[INFORMATION GIVEN Boundary: Start]
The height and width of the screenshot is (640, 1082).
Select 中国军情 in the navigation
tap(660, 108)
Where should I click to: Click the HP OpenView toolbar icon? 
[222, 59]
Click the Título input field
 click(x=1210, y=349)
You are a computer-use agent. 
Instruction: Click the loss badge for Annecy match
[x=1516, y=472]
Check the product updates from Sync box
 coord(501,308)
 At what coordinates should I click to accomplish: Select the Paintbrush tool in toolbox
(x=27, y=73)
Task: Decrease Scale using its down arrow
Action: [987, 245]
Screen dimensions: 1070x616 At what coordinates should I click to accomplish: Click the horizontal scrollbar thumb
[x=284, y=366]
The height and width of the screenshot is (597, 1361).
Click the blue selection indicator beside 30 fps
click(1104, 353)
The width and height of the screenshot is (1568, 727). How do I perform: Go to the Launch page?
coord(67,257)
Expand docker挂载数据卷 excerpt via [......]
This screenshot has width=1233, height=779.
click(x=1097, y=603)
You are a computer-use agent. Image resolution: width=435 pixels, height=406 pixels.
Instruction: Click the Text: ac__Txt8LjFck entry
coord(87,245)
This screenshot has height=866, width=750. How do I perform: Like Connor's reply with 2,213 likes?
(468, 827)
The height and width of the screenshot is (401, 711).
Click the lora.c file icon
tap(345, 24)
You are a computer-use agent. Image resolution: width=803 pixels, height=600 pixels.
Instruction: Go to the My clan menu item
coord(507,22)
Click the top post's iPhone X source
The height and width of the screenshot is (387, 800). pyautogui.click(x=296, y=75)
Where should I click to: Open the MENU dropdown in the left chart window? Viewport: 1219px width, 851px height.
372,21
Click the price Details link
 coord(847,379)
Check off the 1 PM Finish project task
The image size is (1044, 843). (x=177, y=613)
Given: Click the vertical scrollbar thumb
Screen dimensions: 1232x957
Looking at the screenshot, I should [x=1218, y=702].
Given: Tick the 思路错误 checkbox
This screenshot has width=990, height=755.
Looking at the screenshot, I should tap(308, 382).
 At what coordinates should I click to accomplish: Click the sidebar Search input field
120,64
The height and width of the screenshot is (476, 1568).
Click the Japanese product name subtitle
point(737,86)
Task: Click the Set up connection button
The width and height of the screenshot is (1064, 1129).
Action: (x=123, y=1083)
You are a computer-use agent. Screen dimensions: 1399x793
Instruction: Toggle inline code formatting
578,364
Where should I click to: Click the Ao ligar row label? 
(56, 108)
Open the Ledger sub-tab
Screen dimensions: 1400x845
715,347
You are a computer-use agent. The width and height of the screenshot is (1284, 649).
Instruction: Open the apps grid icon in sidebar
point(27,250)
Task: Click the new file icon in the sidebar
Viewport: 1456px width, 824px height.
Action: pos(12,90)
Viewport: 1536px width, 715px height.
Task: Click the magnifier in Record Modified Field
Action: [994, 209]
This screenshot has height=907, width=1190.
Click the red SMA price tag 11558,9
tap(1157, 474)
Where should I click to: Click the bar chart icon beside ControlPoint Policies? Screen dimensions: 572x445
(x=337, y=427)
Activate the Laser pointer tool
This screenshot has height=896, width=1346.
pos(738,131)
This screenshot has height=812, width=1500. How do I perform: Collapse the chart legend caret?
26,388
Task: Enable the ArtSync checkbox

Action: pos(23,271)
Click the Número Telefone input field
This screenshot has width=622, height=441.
[INFORMATION GIVEN Boundary: End]
= EXERCISE INSTRUCTIONS =
Please repeat the entries above exactly as they read.

= RESPONSE FOR THIS EXERCISE =
The height and width of the screenshot is (640, 1082).
Select 中国军情 in the navigation
tap(660, 108)
Where should I click to: Click the HP OpenView toolbar icon? 
[222, 59]
Click the Título input field
 click(x=1210, y=349)
You are a computer-use agent. 
Instruction: Click the loss badge for Annecy match
[x=1516, y=472]
Check the product updates from Sync box
 coord(501,308)
 At what coordinates should I click to accomplish: Select the Paintbrush tool in toolbox
(x=27, y=73)
Task: Decrease Scale using its down arrow
Action: [987, 245]
Screen dimensions: 1070x616 At what coordinates should I click to accomplish: Click the horizontal scrollbar thumb
[x=284, y=366]
The height and width of the screenshot is (597, 1361).
Click the blue selection indicator beside 30 fps
click(1104, 353)
The width and height of the screenshot is (1568, 727). How do I perform: Go to the Launch page?
coord(67,257)
Expand docker挂载数据卷 excerpt via [......]
This screenshot has width=1233, height=779.
click(x=1097, y=603)
You are a computer-use agent. Image resolution: width=435 pixels, height=406 pixels.
Instruction: Click the Text: ac__Txt8LjFck entry
coord(87,245)
This screenshot has height=866, width=750. How do I perform: Like Connor's reply with 2,213 likes?
(468, 827)
The height and width of the screenshot is (401, 711).
Click the lora.c file icon
tap(345, 24)
You are a computer-use agent. Image resolution: width=803 pixels, height=600 pixels.
Instruction: Go to the My clan menu item
coord(507,22)
Click the top post's iPhone X source
The height and width of the screenshot is (387, 800). pyautogui.click(x=296, y=75)
Where should I click to: Open the MENU dropdown in the left chart window? Viewport: 1219px width, 851px height.
372,21
Click the price Details link
 coord(847,379)
Check off the 1 PM Finish project task
The image size is (1044, 843). (x=177, y=613)
Given: Click the vertical scrollbar thumb
Screen dimensions: 1232x957
Looking at the screenshot, I should [x=1218, y=702].
Given: Tick the 思路错误 checkbox
This screenshot has width=990, height=755.
Looking at the screenshot, I should tap(308, 382).
 At what coordinates should I click to accomplish: Click the sidebar Search input field
120,64
The height and width of the screenshot is (476, 1568).
Click the Japanese product name subtitle
point(737,86)
Task: Click the Set up connection button
The width and height of the screenshot is (1064, 1129).
Action: (x=123, y=1083)
You are a computer-use agent. Screen dimensions: 1399x793
Instruction: Toggle inline code formatting
578,364
Where should I click to: Click the Ao ligar row label? 
(56, 108)
Open the Ledger sub-tab
Screen dimensions: 1400x845
715,347
You are a computer-use agent. The width and height of the screenshot is (1284, 649).
Instruction: Open the apps grid icon in sidebar
point(27,250)
Task: Click the new file icon in the sidebar
Viewport: 1456px width, 824px height.
Action: pos(12,90)
Viewport: 1536px width, 715px height.
Task: Click the magnifier in Record Modified Field
Action: [994, 209]
This screenshot has height=907, width=1190.
Click the red SMA price tag 11558,9
tap(1157, 474)
Where should I click to: Click the bar chart icon beside ControlPoint Policies? Screen dimensions: 572x445
(x=337, y=427)
Activate the Laser pointer tool
This screenshot has height=896, width=1346.
pos(738,131)
This screenshot has height=812, width=1500. How do I perform: Collapse the chart legend caret?
26,388
Task: Enable the ArtSync checkbox

Action: pos(23,271)
Click the Número Telefone input field
This screenshot has width=622, height=441.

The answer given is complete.